En plus, les gens « viennent régulièrement s’informer sur le dispositif, sur les avantages qui leur seront accordés », a-t-il ajouté.
Le CPA (une banque publique) compte mettre à profit les assises régionales qui seront organisées les 10, 14 et 17 septembre en cours autour des mesures de la LFC pour 2015, et notamment celle relative à la MCFV, pour « lever toutes les ambiguïtés sur les modalités de dépôt et d’utilisation des avoirs et essayer d’instaurer ce climat de confiance qui fait défaut ».
A ce titre, M. Boudieb souligne que les déposants ont, dans le cadre de ce dispositif, « la libre disposition de leurs fonds: ils peuvent les retirer ou les virer au profit d’autres comptes bancaires (…) l’argent reste la propriété du client, seulement qu’il est mis dans des conditions de sécurité et de profitabilité pour la banque qui va l’utiliser au profit de l’investissement ».
Des résultats encore en deçà des attentes de l’administration fiscale
Interrogé, lé délégué général de l’ABEF, Abderrezak Trabelsi, s’est montré également satisfait quant au déroulement de l’opération en faisant état de « sommes appréciables » placées auprès des banques en un mois.
« Ca fait à peine un mois que l’opération a commencé et nous avons déjà enregistré des sommes appréciables qui ont été placées auprès des banques », se réjouit-il.
« C’est faux de dire que les citoyens ne s’intéressent pas à ce dispositif, il y a un réel engouement mais les gens ne vont pas créer sur les trottoirs pour dire qu’ils ont été voir telle ou telle banque », a-t-il répondu à une question de l’APS sur une éventuelle « réticence » vis-à-vis à ce nouveau dispositif.
Depuis le lancement de la MCFV » il y a beaucoup de gens qui viennent chez les banques, posent des questions …mais ça se passe dans la discrétion totale », a-t-il soutenu.
Cependant, l’administration fiscale évoque un début plutôt timide de ce programme.
« L’opération a débuté durant un mois de vacances, on ne peut pas parler d’engouement (de la part des détenteurs de fonds informels) en ce qui concerne nos services, par contre certains sont venus solliciter des informations pour voir comment ça se passe et toutes les explications leur ont été données », signale à l’APS le Directeur général des impôts , M. Abderrahmane Raouia.
Et d’ajouter: « maintenant, et avec la communication organisée autour de ce dispositif nous attendons plus de confiance (de la part des citoyens) », s’est-il contenté de souhaiter.
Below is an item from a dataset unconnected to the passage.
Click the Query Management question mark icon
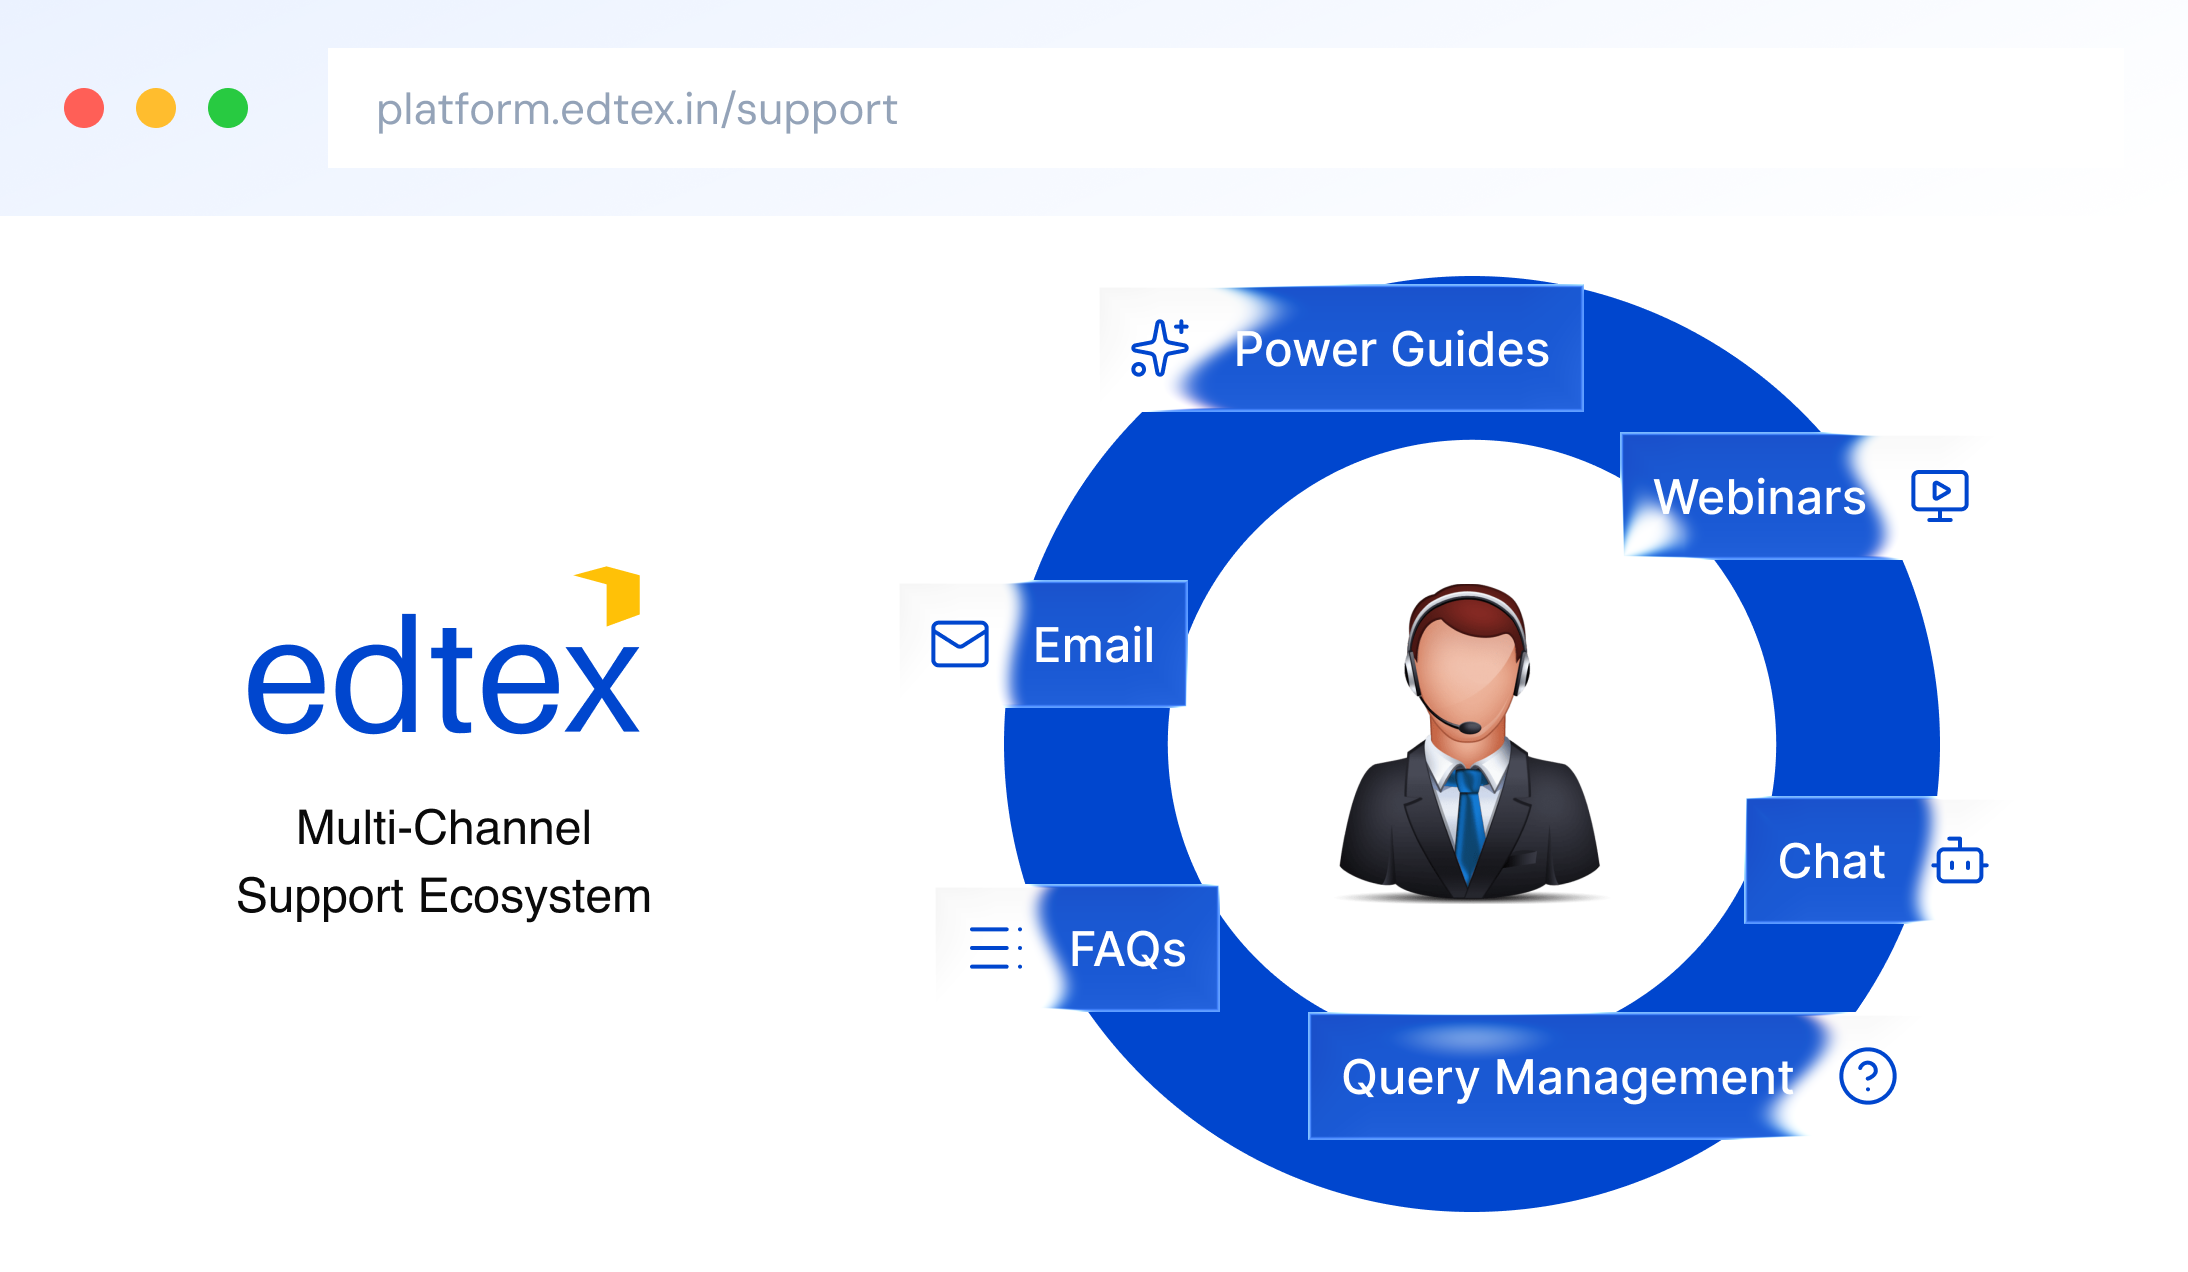This screenshot has width=2188, height=1272. coord(1867,1076)
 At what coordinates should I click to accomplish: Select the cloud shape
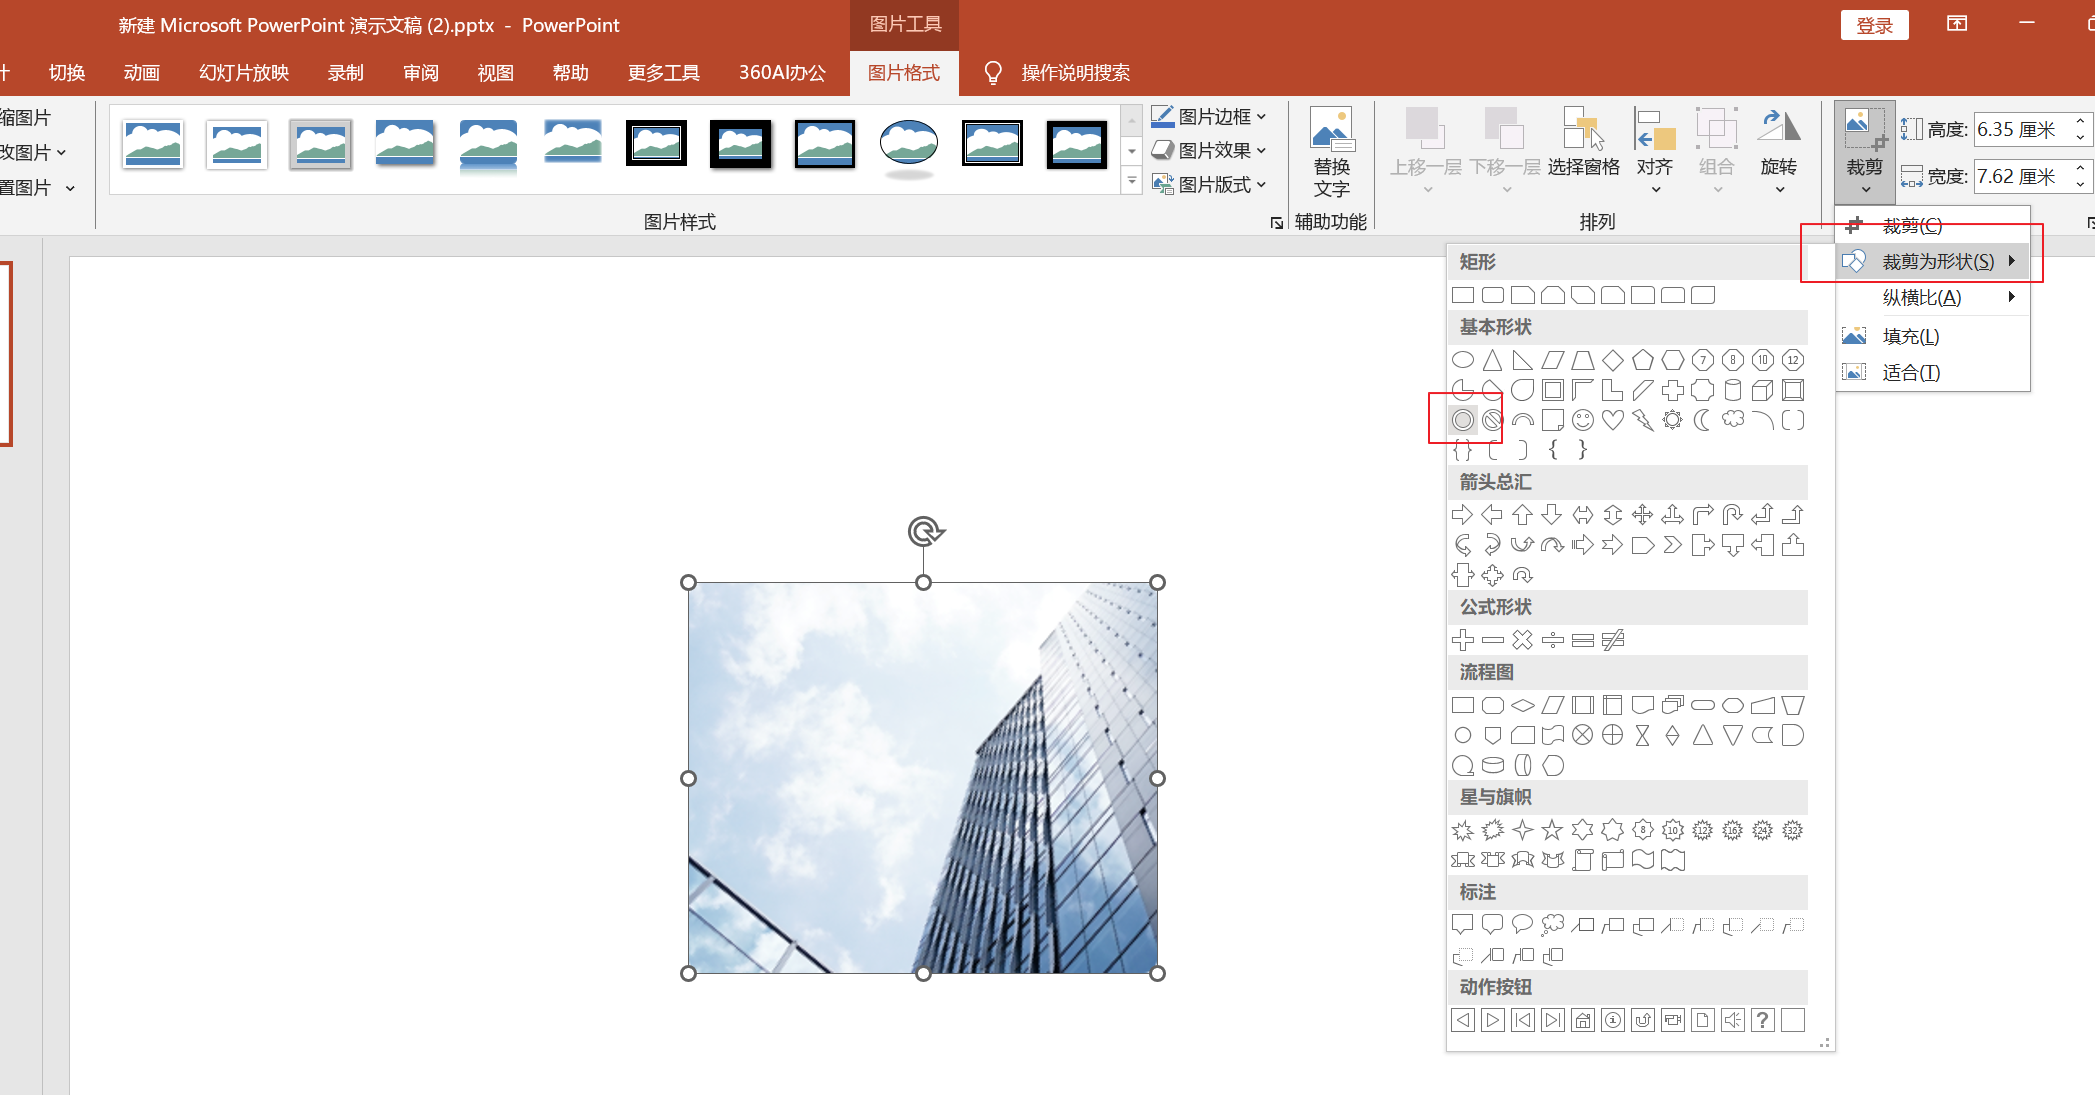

A son tour, le direction de l’informatique et de la documentation fiscales (DIDF) au sein de l’administration fiscale, Yahia Oukssal estime que le bilan d’un mois d’exécution de la MCFV est « un peu timide par rapport à ce qui était escompté ».
« Les gens sont encore réticents, ils craignent par exemple que la banque envoie une déclaration de soupçon sur l’argent déposé, ou que l’administration des impôts procède à la vérification fiscale après la mise en conformité… ils se donnent donc une période d’observation », a-t-il expliqué.
La DIDF a été chargée de faire parvenir quotidiennement à la Direction des grandes entreprises (DGE) un état reprenant l’ensemble des virements opérés par les agences bancaires.
Récemment, le ministre des Finances Abderrahmane Benkhalfa a déclaré que l’Algérie avait besoin de ses ressources internes qu’elle veut intégrer dans le circuit bancaire.
« Nous mobilisons les ressources de la Nation avec toutes les garanties juridiques et techniques, nous ne les mobilisons pas pour les stocker mais pour les utiliser dans la croissance économique », a-t-il soutenu.
L’Algérie, selon son premier argentier, « n’est pas en position de malfaisance financière, et ne compte pas sur la taxe de 7% pour avoir des ressources mais veut juste impliquer le milieu des affaires dans le développement ».
Selon la Banque d’Algérie, l’argent liquide circulant dans l’informel tourne autour de 1.000 à 1.300 milliards de DA.
A partir du 1er janvier 2017, les personnes disposant de fonds informels et n’ayant pas souscrit au programme de MCFV feront cependant l’objet de redressements fiscaux avec l’application des pénalités et sanctions prévues en la matière.